▶ _Work to complete_: Rewrite the entries from the very start through the line containing "Looking at the screenshot, I should (509, 439)." as a JSON list of strings, one string per line, with blank lines left out.

▶ _Data supplied_:
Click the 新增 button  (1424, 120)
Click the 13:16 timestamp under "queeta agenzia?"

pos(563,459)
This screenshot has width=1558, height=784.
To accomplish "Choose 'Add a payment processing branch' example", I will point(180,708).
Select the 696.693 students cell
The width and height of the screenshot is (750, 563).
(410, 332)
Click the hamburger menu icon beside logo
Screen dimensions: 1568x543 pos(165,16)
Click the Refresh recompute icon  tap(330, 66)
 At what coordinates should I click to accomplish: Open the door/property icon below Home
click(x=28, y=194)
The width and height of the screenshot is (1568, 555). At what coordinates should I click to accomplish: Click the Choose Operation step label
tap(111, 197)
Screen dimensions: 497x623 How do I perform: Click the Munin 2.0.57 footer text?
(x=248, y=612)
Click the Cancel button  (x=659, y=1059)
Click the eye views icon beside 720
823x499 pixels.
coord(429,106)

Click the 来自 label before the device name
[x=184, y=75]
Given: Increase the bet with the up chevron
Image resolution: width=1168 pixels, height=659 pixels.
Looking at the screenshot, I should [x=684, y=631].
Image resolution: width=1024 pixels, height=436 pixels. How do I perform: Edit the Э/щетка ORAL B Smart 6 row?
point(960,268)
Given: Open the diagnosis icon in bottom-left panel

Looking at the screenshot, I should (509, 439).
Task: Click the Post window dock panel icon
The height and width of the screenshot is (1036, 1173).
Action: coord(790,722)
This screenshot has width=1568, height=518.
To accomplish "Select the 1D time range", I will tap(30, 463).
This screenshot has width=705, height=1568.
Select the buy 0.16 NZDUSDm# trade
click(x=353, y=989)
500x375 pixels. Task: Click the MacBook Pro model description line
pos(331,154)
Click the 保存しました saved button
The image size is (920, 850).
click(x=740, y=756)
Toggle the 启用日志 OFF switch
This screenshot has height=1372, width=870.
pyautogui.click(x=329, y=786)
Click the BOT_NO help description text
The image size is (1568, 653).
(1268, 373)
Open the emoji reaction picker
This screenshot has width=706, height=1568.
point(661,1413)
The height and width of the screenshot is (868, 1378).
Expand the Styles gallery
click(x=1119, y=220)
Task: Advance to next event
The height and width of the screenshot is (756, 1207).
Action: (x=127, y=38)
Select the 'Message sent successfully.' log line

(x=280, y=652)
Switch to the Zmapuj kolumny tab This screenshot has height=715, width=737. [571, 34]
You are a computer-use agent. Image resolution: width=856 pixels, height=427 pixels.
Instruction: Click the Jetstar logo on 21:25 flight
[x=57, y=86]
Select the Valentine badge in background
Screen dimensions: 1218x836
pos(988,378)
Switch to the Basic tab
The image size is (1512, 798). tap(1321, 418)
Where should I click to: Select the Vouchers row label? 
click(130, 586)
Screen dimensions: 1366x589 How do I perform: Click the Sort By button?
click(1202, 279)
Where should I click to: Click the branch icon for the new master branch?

▶ _Result of the task_:
[
  "Click the 新增 button  (1424, 120)",
  "Click the 13:16 timestamp under \"queeta agenzia?\"",
  "pos(563,459)",
  "This screenshot has width=1558, height=784.",
  "To accomplish \"Choose 'Add a payment processing branch' example\", I will point(180,708).",
  "Select the 696.693 students cell",
  "The width and height of the screenshot is (750, 563).",
  "(410, 332)",
  "Click the hamburger menu icon beside logo",
  "Screen dimensions: 1568x543 pos(165,16)",
  "Click the Refresh recompute icon  tap(330, 66)",
  " At what coordinates should I click to accomplish: Open the door/property icon below Home",
  "click(x=28, y=194)",
  "The width and height of the screenshot is (1568, 555). At what coordinates should I click to accomplish: Click the Choose Operation step label",
  "tap(111, 197)",
  "Screen dimensions: 497x623 How do I perform: Click the Munin 2.0.57 footer text?",
  "(x=248, y=612)",
  "Click the Cancel button  (x=659, y=1059)",
  "Click the eye views icon beside 720",
  "823x499 pixels.",
  "coord(429,106)",
  "Click the 来自 label before the device name",
  "[x=184, y=75]",
  "Given: Increase the bet with the up chevron",
  "Image resolution: width=1168 pixels, height=659 pixels.",
  "Looking at the screenshot, I should [x=684, y=631].",
  "Image resolution: width=1024 pixels, height=436 pixels. How do I perform: Edit the Э/щетка ORAL B Smart 6 row?",
  "point(960,268)",
  "Given: Open the diagnosis icon in bottom-left panel",
  "Looking at the screenshot, I should (509, 439)."
]